No-one wants new-build housing obscuring their views, or changing the rural nature of their communities. And for most of my 19 years as your MP I have set myself against virtually all out-of-town housing developments. I take the view that once built, the land will never become green again, and that I have a legitimate role in trying to keep this area as rural and charming as it is. After all, that is the very reason why so many people want to come and live here in the first place! So I very much welcome the new plan for Chippenham announced last week, and the withdrawal of the previously planned urban sprawl over towards Bremhill. The unwanted 650 houses at Rawlings Farm are still in the plan, and I have duly objected.

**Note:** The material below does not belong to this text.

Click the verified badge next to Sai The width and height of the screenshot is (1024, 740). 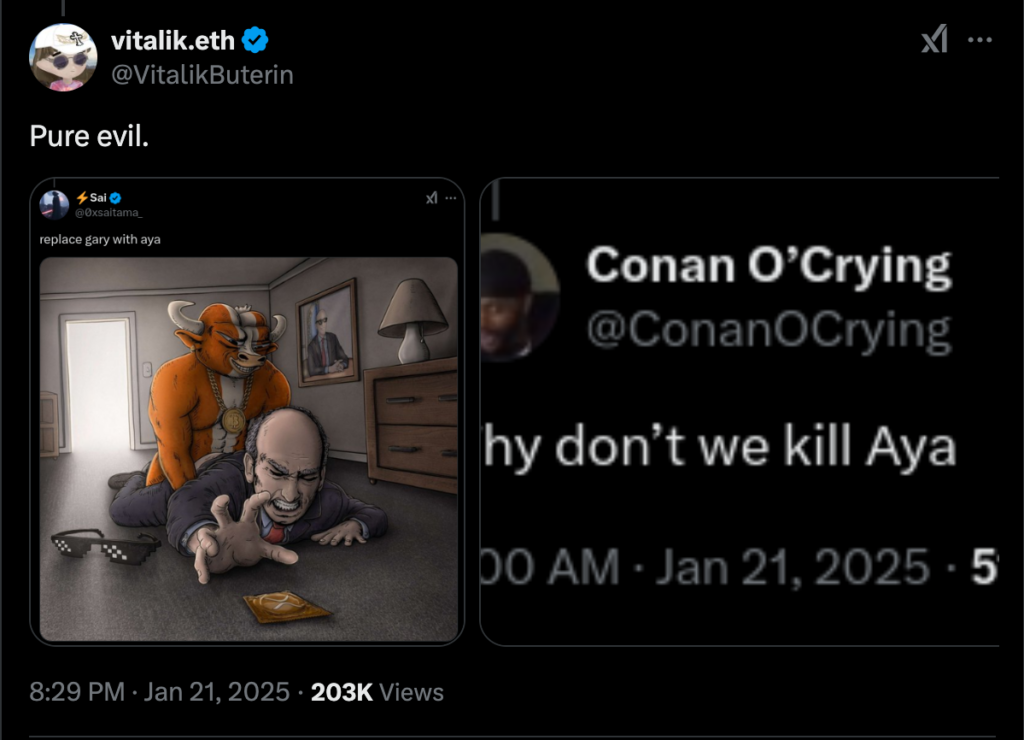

Yet many people reading this column will live in a house built since 1970 or so. And it is vitally important that we try to find low-cost housing solutions for local people. Otherwise our children will soon be priced out of an area like this, to be replaced by incomers with a million pounds to spend. That cannot be right. We all need decent modern homes to live in, and developers and planners are the people who will supply that need.

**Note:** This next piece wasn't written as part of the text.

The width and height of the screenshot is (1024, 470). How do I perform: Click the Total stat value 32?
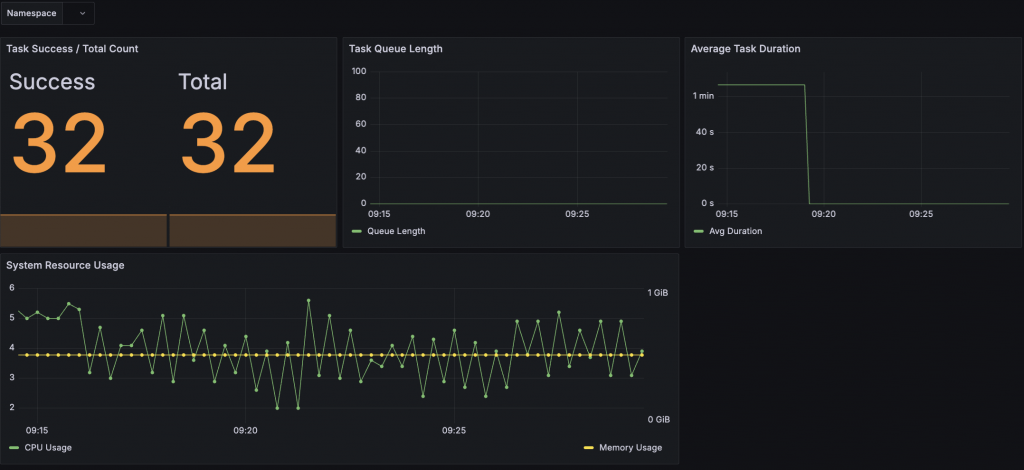(x=228, y=144)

These thoughts were coursing through my brain as I attended two neatly juxtaposed events last Friday. It was good to be grilled by two groups of students at Purton’s Braden Forest School, and then to be asked to ‘turn the first sod’ at their new sports complex. At the best part of £1million, it is being paid for by ’Section 106’ monies from the much opposed Ridgeway Farm development nearby. And then after a quick visit to the Dementia Friendly ‘Safe Places’ initiative in Royal Wootton Bassett, it was off to visit the brilliant new housing development on the old Chicken Factory site in the  middle of Sutton Benger.

The deluge of letters I used to get objecting to the smell from the chicken factory was replaced for a while by people objecting to the 84 houses which have been built on the site. Yet here we have a brownfield site, in the middle of the village; it includes 19 houses at an affordable rent and six for part ownership. It has been built to the highest quality to fit in with the village – garden walls of Cotswold stone and delightful village greens amongst other attractive features. Who could possibly object to such an excellent development? Yet quite a few people did.

So we must fight to preserve our green and pleasant land; we must campaign to ensure that new housing is limited to real need, that it is built and designed to the highest quality and that it sits sensitively with the countryside and towns and villages which we all love in this area. We do not want urban sprawl, nor anything like it. Yet we must allow - nay, encourage – decent development of houses for us all to live in like the one in Sutton Benger.

We must beware of being NIMBY (Not In My Back Yard) nor even BANANA (Build Absolutely Nothing Anywhere Near Anyone.)